Health and foreign policy
What is the best way of integrating global health into UK foreign policy?
How can awareness be raised of the effect of non-communicable and communicable diseases, and policy levers to tackle them, among those working in and with the Foreign and Commonwealth Office?
How can G8, G7, and other international and regional forums tackle global health more systematically?
How can a more systematic and rapid contribution of health expertise to conflict and post-conflict situations be developed (eg, role of public health in the Post-Conflict Reconstruction Unit)?
How can consideration of globalisation and global health in EU policies outside health be best promoted (eg, social, food security, economic regeneration, trade and market regulation)?
Health and development
How can the Department of Health, NHS, and other UK Government departments and agencies support the Department for International Development's goal of achieving the MDGs?
How can internationally coordinated action be best promoted at European Union and global levels to address the push and pull factors leading to migration of health staff?
Is there more that the Department of International Development, Department of Health, and other Government departments and agencies can do to improve their joint responses in relief and development?

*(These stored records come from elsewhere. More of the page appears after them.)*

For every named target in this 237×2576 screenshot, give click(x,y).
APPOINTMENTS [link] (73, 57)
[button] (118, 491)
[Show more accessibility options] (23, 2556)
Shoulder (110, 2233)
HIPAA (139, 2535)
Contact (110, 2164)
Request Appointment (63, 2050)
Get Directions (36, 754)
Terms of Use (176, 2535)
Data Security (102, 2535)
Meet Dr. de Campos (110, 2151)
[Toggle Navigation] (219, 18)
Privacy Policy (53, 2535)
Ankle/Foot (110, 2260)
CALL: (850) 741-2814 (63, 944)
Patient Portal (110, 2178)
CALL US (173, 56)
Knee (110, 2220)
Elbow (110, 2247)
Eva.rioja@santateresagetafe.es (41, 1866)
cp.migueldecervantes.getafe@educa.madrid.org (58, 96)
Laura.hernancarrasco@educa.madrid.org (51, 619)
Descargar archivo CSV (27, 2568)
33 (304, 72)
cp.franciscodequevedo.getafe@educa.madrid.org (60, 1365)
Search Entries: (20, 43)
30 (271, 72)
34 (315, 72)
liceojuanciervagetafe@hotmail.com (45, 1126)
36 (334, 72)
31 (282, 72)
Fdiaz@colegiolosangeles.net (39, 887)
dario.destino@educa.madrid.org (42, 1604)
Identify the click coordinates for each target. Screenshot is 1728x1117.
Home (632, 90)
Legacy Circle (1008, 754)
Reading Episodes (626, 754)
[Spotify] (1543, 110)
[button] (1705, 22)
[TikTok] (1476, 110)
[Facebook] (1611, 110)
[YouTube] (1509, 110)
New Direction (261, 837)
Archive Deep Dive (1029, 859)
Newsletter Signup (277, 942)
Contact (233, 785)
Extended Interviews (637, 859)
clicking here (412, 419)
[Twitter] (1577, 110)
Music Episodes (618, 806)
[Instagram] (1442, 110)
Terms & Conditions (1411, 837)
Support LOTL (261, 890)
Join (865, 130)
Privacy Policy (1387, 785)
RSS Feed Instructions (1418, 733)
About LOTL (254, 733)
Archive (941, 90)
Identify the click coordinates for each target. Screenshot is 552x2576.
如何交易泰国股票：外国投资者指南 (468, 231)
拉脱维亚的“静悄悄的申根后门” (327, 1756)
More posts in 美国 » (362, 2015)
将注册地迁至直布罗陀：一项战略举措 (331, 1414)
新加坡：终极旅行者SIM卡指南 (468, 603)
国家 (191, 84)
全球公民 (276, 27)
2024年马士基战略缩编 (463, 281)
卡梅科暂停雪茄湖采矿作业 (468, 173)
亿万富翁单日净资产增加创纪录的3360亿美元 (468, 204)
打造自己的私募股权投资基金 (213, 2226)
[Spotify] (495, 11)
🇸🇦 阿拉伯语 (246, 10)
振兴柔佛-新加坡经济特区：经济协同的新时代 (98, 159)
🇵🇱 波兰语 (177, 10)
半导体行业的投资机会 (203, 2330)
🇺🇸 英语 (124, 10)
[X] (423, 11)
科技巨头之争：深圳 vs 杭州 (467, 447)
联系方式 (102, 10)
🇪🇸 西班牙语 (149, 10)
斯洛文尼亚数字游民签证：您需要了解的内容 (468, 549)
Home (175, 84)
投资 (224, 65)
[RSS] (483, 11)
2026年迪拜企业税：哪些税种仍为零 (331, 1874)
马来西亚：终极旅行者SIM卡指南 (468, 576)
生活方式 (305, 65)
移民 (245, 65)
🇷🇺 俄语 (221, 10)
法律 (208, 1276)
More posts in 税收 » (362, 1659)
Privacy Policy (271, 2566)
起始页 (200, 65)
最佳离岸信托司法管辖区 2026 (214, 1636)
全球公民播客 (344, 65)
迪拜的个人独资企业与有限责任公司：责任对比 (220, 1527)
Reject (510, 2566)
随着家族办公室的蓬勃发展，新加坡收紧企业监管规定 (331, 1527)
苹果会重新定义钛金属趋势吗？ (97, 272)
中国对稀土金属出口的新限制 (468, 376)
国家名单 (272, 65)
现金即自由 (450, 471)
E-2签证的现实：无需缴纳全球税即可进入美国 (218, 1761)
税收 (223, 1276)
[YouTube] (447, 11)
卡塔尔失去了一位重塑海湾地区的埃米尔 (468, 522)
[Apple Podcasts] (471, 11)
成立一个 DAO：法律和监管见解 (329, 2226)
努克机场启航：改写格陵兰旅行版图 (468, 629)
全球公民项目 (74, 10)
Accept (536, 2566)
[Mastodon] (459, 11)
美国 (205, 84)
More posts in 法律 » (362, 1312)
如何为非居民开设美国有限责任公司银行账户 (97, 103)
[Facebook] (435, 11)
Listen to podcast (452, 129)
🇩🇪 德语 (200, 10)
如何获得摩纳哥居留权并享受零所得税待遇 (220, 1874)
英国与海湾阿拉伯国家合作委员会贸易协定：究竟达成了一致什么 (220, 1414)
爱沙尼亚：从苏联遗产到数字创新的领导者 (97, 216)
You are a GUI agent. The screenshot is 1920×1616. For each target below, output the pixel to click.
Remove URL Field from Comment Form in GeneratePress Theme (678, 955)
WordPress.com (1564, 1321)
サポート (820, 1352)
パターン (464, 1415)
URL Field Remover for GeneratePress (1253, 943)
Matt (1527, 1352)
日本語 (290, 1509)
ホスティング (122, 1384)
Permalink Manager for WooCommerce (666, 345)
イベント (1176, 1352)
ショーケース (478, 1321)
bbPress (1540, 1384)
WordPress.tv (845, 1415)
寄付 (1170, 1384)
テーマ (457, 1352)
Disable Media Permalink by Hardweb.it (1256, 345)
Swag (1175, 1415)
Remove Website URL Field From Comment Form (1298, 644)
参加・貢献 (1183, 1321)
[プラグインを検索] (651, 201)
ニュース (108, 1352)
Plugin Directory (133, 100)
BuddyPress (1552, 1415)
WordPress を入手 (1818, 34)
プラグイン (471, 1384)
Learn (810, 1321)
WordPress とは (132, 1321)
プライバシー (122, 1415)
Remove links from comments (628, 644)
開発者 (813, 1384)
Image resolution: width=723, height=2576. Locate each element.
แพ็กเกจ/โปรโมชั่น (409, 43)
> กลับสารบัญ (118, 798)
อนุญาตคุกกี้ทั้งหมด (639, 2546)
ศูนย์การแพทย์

How to work most effectively with developing countries on the emerging epidemics of chronic and non-communicable diseases?
Health and the UK economy, including trade
How can the effects of trade liberalisation on global health, including on affordable medicines and the delivery of health care throughout the world, be better examined?
How can trade liberalisation be harnessed to promote global health?
How can we ensure that international trade rules take into account global-health objectives?
How to achieve greater coherence between the UK's trade and health policies?
Global threats to UK health
What can be done to predict and mitigate the health effects of climate change?
How can the Department of Health, its agencies, and NHS best use their expertise (eg, in epidemiology, toxicology, and health protection) to inform the Government's international environmental policies?
How can the challenges described in the Foresight Project on infectious diseases be best responded to?
How can the communication of health-intelligence and horizon-scanning systems to monitor and predict new threats to global health be improved?
What more can be done to promote and protect health of asylum seekers and immigrants?
The range of international resources (both financial and services in kind) needed for global health, what is currently available from Governmental and other organisations, and how they are spent, must be better understood. Although estimates exist for amounts of development assistance that countries, such as those in the Organisation for Economic Co-operation and Development, should aspire to, much less information is available about the right amount to invest in other aspects of global health. The strategy provides the opportunity to bring together the UK's foreign, international development, and trade and investment policies that affect global health. The outcome should be a strategy that is challenging and achievable, that will improve health and wellbeing in the UK and elsewhere, and that allows Government to be held to account.
Conflict of interest statement
We declare that we have no conflict of interest.